Before such a project could be effective, an intensive information and education campaign was needed to inform local organizations--primarily counties and cities--and citizens about the potential problems threatening their water supplies. Through meetings with various community and other public groups, the EDWDD urged individuals and organizations to take quick, decisive action to protect their most important natural resource.
To begin the project, EDWDD identified shallow aquifers vulnerable to contamination and located 30 public water supply wells within the project area. It also gathered as much information as possible about the public water supply wells to help delineate a wellhead protection area (WHPA) for each one. The most useful information included public supply, well depth, pumpage rate, hydraulic gradient, and transmissivity.

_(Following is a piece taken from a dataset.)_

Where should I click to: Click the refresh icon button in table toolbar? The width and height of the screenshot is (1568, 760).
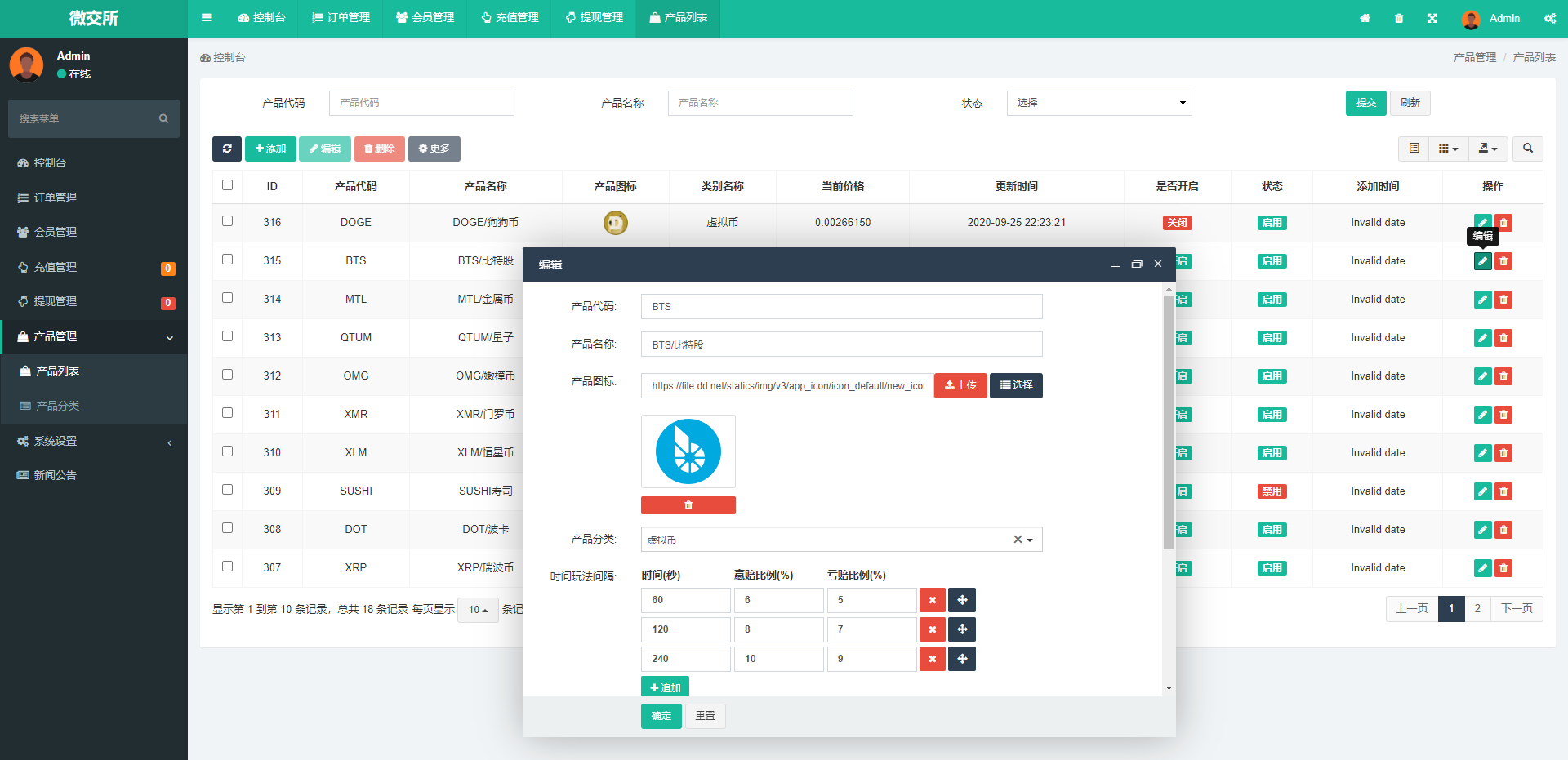(x=226, y=149)
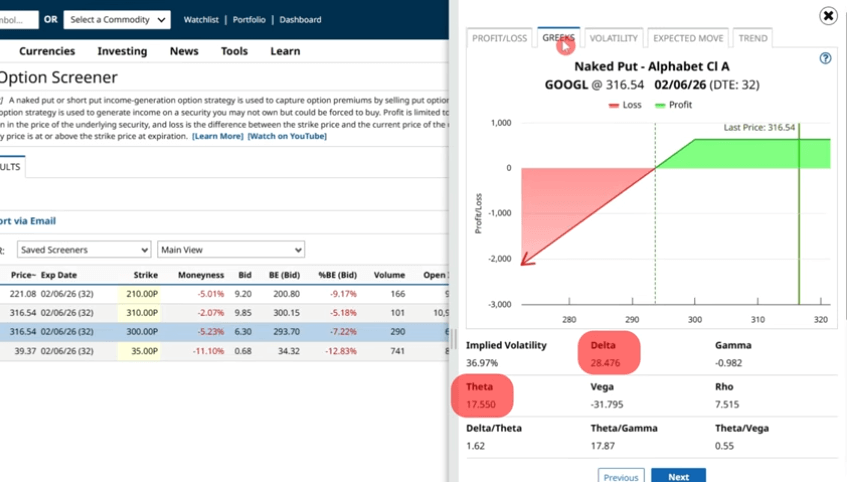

EDWDD developed a model groundwater protection ordinance that allowed city or county zoning authorities to limit the kinds of activities within the WHPA and used it to promote the concept of groundwater protection through regulation. Over a period of two years, localities modified the model ordinance to develop ordinances to - accommodate local conditions. As of August 1993, two cities and nine counties had adopted ordinances, with several more in the process.
Local ordinances protect groundwater by limiting or prohibiting specific activities within the WHPA such as:
- New feedlots and/or manure storage facilities,
- Solid waste storage facilities--dumps and landfills,
- Deicing chemical and road salt storage,
- Car washes--oil, degreasers, and other associated contaminants,
- Open burning,
- Wastewater facilities,
- Waste oil spreading on the land,
- Storage of various hazardous or toxic chemicals such as PCBs,
- Activities associated with internal combustion engines such as auto service/repair stations and junk yards,
- Class V wells, and
- Fall application of fertilizers containing nitrogen.
Since ordinances are not designed to deal with accidents such as hazardous or toxic material spills, the City of Sioux Falls is developing a water supply contingency plan. Other communities have expressed interest in developing similar contingency plans.
To identify and address existing sources of contaminants, EDWDD undertook five additional activities under the project. They were:
- A Class V Injection Well Control Demonstration Project that identified 15 Class V wells (activities that dispose of waste, other than household, through a septic tank) and prepared measures to eventually close those wells;
- An informational video that discussed the Class V injection well issue;
- A Shallow Abandoned Well Sealing Demonstration Project to seal unused wells that could contaminate the underlying aquifer;
- A USDA Big Sioux Aquifer Water Quality Demonstration Project to demonstrate the impact of selected BMPs on water quality of groundwater; and
- A study of feedlot contaminants of shallow aquifers to track the aerial extent and magnitude of groundwater contamination from six feedlots.
Other related area activities included installing 48 monitoring wells within nine WHPAs to provide an early detection system and using the Farm*A*Syst Program to inform landowners in rural areas about threats to their domestic wells.
This protection project has clearly succeeded in limiting or preventing activities that could contaminate groundwater. The variety of activities contained in the project evoked much interest, and the project sponsor was invited to speak at a number of national and regional conferences. The concept of using ordinances to protect aquifers in urban and/or rural areas has been effectively used by other states throughout the country to protect water quality.